I wonder sometimes why I love the city like the way I do. Does distance make it easier to love Kolkata? Why does the city invoke such a passionate need in me to protect it from outsider’s disdain? Objectively speaking, what exactly is going for the city of Kolkata? Am I really protecting the city or am I safe guarding the memories that the city and I have built together? I still get teary eyed when I listen to Kabir Suman’s

“Ei shohor jaane amar prothom shob kichu
Palate chai joto she aashe amar pichu pichu”

This city knows my every ‘first’
It comes after me, no matter how far I go from it.

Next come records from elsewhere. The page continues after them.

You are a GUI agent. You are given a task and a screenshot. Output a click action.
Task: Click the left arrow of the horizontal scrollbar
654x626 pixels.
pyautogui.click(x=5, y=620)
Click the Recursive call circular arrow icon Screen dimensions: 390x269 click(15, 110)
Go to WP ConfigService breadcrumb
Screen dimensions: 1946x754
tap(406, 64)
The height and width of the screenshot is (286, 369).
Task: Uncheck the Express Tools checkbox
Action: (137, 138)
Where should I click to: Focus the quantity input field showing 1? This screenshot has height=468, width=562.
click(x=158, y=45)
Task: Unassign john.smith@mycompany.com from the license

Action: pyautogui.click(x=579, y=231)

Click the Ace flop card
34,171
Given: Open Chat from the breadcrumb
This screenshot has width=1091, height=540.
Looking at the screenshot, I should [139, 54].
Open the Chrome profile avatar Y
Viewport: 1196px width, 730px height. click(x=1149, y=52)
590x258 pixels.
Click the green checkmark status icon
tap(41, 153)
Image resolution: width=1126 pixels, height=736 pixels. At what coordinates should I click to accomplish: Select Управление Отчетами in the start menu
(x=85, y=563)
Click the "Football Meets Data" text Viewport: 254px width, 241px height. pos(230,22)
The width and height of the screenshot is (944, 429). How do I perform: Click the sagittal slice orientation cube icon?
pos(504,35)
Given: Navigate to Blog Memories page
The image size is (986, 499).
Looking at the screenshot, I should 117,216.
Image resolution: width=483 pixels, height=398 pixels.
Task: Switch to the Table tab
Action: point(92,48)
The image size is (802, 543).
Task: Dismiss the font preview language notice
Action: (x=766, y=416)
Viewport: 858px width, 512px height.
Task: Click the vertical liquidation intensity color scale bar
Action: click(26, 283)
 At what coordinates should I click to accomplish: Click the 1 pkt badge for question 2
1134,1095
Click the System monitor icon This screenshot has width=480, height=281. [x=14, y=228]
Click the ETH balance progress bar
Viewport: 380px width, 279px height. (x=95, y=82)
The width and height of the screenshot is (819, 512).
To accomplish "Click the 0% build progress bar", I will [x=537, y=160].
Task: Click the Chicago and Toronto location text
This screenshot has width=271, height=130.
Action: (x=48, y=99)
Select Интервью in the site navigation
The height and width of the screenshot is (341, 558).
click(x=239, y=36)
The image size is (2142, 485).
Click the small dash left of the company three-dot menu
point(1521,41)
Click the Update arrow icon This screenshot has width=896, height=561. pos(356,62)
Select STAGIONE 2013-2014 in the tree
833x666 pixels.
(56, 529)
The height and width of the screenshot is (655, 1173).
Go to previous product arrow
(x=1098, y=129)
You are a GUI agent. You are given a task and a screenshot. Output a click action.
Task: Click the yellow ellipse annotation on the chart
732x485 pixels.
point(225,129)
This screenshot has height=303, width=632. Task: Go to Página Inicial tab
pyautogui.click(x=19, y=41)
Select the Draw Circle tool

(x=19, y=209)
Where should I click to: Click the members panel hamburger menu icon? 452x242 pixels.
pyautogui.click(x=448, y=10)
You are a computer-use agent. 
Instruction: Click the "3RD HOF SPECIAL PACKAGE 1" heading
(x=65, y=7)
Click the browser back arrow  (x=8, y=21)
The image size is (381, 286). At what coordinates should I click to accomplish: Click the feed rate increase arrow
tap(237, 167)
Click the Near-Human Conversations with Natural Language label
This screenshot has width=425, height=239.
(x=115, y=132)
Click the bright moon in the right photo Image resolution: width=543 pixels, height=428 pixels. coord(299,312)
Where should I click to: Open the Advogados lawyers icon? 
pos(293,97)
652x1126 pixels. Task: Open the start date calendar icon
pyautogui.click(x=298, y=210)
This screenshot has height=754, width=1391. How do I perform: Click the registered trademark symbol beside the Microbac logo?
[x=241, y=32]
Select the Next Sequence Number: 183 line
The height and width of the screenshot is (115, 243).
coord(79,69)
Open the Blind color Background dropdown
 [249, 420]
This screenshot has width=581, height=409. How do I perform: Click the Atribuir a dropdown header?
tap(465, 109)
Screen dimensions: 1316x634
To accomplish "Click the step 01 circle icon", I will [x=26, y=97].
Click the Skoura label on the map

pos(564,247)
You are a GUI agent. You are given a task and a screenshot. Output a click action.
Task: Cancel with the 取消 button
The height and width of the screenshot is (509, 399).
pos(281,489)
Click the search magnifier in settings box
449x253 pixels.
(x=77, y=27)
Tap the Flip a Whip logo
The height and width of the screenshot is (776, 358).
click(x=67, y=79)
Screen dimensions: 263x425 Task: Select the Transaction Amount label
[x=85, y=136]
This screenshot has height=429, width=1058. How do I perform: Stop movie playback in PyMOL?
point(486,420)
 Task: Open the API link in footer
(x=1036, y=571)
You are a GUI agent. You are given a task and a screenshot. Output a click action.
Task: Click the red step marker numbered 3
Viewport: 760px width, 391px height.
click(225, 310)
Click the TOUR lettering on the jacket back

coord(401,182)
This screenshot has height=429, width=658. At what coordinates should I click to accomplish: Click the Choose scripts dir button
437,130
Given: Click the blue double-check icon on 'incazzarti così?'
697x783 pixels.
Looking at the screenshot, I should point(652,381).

It is not the brick, mortar cement of the city that I love, but the faces, the love, the blessings, the friendships, the heartbreak, the experiences that slowly and lovingly molded me, created ‘me’ and shaped me to the person I turned out to be. It is a very personal kind of love that I have for Kolkata.

Those of you who read my blogs know by now, I am a big believer of living in the moments. I have grown up and moved away but whenever I think back to my home city, the moments and memories of my past crowd around me. The sound of Indian classical music coming from the different houses in the neighborhood as the little girls sat down with their harmonium to practice music every evening, the smell of meat cooking only on Sundays in our middle class neighborhood, the communal ‘antakshari’ game on our respective balconies during daily power cuts, the collective sound of ‘Aaahhhh’ when the lights came back on. There are unpleasant memories too but those don’t surface in my mind much. I have lived through them, and left them behind. I came away with the beautiful ones.

I am going home in a few weeks (still over a month left but the time remaining seems shorter if I talk in weeks, hence….)! Friends ask me what are you going to do when you go back? Do? I will do absolutely nothing. I will lay in our king size family bed, next to my mother and talk. Or not. We will probably read or listen to our favorite songs. I am looking forward to those moments of easy silence next to the person who I still want when I am sad or don’t feel well. I will accompany my father to Gariahat market and hear him proudly say to the fishseller ‘Shob cheye bhalo mach ta dao dekhi. Meye esheche.’ (Give us the best fish, my daughter has come) ! I will cherish his ways of showing love – by buying the tastiest fish, the choicest mangoes, the tenderest meat and the satisfaction in his face when I exclaim how good everything is.

I am not sure if this is true for every immigrant. The thing that I miss most about home is the familiarity. I miss the shared history. I love my adopted land but I am not familiar with the tv shows of the seventies, or the baseball players of yester years. When my contemporaries exclaim about how much they loved a certain show growing up and turn to me and say, ‘Remember?’ I say, ‘No, I don’t!’ I remember Humlog and Fauji and Sunil Gavaskar and East Bengal Mohanbagan rivalry.

I will immerse myself in all that familiarity, all the love for two weeks and come back with enough memories to sustain me in the coming year. The greetings of the neighborhood boys, the smiling faces of my aunts and uncles, the welcome from my friends are my personal treasures. They are the city’s love for me which I can’t show an outsiders. They belong to me and to those who can still feel the love.